Each line starting at the one that contains "790x365 pixels. At" and ending at the one that contains "Task: Select the 短信通知 radio option" must be returned exactly, and the rest of the listing is left out.

- Input:
──────────────────────────────

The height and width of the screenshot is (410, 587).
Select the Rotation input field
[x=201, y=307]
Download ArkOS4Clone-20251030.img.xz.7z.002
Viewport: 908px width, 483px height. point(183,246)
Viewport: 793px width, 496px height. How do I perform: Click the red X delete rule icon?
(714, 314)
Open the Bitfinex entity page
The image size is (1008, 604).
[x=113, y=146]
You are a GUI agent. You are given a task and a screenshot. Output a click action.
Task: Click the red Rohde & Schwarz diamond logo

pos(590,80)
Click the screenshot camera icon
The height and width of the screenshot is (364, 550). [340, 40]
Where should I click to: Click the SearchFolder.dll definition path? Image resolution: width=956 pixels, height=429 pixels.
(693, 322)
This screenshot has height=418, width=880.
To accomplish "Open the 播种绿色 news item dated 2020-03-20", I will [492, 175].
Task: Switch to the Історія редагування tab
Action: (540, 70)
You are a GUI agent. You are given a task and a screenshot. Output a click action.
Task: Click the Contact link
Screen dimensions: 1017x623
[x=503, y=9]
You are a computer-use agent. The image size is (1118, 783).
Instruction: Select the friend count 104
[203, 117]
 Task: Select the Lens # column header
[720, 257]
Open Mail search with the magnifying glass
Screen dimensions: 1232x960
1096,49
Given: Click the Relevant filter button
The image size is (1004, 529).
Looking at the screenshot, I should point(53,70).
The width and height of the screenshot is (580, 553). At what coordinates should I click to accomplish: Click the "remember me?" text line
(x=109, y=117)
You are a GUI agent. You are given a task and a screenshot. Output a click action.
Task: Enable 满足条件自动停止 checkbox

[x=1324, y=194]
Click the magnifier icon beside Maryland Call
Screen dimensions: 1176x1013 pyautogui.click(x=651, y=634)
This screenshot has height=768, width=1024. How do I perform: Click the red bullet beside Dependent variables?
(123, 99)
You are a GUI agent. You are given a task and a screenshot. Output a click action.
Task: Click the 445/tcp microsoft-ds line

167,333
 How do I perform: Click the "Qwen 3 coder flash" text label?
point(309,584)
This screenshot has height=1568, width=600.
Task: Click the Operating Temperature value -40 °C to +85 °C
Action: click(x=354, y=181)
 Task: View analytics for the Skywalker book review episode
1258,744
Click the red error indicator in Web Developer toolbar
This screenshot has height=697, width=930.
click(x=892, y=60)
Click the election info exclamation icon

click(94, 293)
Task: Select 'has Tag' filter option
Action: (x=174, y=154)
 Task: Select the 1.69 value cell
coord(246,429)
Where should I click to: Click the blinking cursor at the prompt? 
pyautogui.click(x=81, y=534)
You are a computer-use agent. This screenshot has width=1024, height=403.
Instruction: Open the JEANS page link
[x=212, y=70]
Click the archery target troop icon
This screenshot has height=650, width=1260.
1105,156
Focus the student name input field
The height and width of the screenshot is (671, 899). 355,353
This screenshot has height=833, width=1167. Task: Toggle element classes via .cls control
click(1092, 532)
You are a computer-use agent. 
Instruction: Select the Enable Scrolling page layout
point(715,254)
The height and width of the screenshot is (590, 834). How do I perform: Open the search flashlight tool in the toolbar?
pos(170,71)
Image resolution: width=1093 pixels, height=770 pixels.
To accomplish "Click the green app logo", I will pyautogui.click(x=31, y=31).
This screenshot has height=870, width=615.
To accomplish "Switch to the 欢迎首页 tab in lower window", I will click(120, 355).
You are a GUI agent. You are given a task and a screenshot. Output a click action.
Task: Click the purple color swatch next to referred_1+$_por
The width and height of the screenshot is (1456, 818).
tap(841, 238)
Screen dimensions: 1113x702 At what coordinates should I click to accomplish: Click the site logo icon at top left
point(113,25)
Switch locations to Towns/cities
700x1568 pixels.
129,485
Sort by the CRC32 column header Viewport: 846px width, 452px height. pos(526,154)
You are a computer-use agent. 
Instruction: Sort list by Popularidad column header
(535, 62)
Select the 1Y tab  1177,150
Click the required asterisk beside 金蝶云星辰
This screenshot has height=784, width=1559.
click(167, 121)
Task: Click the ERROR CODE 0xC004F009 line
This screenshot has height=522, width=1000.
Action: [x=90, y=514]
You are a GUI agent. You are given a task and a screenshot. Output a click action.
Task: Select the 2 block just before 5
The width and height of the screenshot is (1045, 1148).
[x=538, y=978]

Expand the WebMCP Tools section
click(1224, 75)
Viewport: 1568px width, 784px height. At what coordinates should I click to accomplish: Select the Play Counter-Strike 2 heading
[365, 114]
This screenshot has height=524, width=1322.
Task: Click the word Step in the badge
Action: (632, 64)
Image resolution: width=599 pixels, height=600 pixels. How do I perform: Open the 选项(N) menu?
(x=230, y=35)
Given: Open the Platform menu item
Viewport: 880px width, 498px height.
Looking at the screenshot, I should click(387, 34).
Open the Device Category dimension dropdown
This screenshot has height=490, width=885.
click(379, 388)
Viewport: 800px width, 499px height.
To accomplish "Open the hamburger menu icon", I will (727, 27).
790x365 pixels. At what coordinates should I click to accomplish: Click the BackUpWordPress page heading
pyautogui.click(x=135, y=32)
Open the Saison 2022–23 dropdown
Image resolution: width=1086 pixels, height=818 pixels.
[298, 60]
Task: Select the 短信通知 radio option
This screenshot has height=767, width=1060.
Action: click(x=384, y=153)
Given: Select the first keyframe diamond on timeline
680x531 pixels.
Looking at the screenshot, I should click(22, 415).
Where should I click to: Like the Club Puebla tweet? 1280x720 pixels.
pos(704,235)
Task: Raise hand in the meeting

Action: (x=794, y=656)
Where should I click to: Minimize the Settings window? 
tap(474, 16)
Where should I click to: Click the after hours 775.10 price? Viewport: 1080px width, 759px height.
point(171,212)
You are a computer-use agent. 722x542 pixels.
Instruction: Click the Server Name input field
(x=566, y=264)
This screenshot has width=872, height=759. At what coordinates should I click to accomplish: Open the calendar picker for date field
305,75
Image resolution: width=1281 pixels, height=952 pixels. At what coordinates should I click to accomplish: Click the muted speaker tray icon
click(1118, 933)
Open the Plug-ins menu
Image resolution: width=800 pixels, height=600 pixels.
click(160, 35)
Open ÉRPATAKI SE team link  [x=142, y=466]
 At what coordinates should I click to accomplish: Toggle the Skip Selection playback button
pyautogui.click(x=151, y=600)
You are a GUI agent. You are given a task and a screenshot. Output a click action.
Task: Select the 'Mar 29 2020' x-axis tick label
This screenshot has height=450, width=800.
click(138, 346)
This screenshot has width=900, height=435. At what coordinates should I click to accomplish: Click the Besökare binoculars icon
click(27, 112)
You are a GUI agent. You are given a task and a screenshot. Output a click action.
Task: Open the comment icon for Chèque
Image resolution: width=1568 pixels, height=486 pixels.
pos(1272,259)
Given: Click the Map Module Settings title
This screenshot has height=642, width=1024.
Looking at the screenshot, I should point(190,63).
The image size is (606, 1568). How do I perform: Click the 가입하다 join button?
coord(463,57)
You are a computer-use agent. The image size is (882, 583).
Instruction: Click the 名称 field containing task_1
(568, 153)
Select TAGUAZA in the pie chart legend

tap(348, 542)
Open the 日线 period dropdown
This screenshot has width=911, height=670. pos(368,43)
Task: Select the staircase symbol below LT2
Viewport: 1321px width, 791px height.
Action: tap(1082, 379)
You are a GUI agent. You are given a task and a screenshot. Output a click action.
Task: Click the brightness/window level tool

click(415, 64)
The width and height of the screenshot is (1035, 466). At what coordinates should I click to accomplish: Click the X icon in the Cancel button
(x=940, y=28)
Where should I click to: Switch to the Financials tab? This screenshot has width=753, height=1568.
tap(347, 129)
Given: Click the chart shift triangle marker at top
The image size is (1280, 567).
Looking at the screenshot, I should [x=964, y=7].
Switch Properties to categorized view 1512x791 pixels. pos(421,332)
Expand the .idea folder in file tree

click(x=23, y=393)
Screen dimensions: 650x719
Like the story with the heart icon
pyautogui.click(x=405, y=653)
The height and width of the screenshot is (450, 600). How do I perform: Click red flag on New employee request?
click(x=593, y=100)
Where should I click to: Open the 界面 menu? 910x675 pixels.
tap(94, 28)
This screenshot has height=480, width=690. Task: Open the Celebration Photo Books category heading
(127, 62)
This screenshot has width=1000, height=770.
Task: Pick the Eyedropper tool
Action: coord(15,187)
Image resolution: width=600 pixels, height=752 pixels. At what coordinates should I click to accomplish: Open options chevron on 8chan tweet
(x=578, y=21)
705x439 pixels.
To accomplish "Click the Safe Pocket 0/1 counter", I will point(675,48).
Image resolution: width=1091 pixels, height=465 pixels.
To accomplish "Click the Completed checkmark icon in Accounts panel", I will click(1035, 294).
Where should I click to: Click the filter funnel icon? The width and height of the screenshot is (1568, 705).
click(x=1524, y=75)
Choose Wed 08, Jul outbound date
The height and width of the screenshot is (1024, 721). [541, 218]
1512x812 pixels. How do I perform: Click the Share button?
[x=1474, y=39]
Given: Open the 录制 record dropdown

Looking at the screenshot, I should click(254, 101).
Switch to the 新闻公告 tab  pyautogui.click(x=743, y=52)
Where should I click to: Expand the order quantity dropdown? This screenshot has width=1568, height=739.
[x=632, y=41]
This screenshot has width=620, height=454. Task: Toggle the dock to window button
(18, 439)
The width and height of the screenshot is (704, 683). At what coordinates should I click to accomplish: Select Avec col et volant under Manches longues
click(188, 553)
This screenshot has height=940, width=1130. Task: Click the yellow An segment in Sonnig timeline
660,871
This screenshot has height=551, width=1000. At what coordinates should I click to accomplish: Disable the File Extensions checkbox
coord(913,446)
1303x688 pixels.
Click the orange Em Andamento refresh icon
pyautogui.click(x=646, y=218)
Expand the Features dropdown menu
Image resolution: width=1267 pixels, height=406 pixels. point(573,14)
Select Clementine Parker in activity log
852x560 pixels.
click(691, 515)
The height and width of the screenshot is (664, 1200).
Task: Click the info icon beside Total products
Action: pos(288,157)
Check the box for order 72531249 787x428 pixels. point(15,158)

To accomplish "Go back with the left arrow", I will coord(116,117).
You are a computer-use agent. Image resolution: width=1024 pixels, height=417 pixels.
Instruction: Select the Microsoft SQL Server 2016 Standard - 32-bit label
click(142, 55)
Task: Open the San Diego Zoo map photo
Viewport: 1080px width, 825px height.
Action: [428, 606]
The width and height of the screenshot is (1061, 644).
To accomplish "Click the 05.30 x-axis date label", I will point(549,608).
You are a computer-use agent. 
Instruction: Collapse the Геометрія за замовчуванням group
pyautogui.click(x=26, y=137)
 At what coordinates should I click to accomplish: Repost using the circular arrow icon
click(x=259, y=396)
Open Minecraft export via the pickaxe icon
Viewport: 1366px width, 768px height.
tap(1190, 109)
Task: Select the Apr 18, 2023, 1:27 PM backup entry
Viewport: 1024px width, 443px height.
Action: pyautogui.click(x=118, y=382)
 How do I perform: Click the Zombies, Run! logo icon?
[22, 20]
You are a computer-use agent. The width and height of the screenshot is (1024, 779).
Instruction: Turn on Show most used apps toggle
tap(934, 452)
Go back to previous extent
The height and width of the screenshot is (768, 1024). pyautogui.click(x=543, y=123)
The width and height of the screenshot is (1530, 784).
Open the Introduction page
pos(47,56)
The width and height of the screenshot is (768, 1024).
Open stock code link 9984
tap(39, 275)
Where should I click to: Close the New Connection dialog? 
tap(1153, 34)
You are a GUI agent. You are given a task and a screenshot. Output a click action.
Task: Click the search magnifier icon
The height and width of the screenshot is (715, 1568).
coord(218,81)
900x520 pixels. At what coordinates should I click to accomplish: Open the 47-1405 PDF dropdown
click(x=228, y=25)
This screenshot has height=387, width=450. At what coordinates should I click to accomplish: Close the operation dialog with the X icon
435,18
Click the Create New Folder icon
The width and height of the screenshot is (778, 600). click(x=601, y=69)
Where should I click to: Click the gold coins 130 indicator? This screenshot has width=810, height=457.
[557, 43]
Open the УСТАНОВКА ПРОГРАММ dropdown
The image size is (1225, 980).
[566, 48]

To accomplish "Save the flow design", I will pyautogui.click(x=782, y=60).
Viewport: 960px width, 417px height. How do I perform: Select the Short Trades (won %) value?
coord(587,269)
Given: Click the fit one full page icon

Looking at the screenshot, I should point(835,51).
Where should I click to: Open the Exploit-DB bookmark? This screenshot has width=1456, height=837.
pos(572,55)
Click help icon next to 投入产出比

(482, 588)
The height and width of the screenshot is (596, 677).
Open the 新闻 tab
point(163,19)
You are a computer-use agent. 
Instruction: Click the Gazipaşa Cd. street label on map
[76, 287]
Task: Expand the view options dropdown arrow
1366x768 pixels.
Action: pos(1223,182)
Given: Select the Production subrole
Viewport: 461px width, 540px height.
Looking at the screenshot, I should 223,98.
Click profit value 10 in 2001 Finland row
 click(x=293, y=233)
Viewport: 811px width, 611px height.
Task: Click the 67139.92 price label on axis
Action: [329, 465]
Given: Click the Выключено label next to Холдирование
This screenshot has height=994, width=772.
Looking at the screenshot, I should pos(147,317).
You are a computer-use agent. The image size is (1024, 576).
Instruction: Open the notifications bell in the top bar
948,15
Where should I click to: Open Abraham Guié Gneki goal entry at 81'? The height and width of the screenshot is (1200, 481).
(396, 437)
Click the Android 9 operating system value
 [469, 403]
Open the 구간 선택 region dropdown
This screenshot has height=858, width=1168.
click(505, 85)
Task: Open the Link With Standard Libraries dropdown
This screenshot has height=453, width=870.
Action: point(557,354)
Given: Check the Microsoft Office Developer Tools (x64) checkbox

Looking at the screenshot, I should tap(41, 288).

──────────────────────────────

- Finished exercise:
790x365 pixels. At what coordinates should I click to accomplish: Click the BackUpWordPress page heading
pyautogui.click(x=135, y=32)
Open the Saison 2022–23 dropdown
Image resolution: width=1086 pixels, height=818 pixels.
[298, 60]
Task: Select the 短信通知 radio option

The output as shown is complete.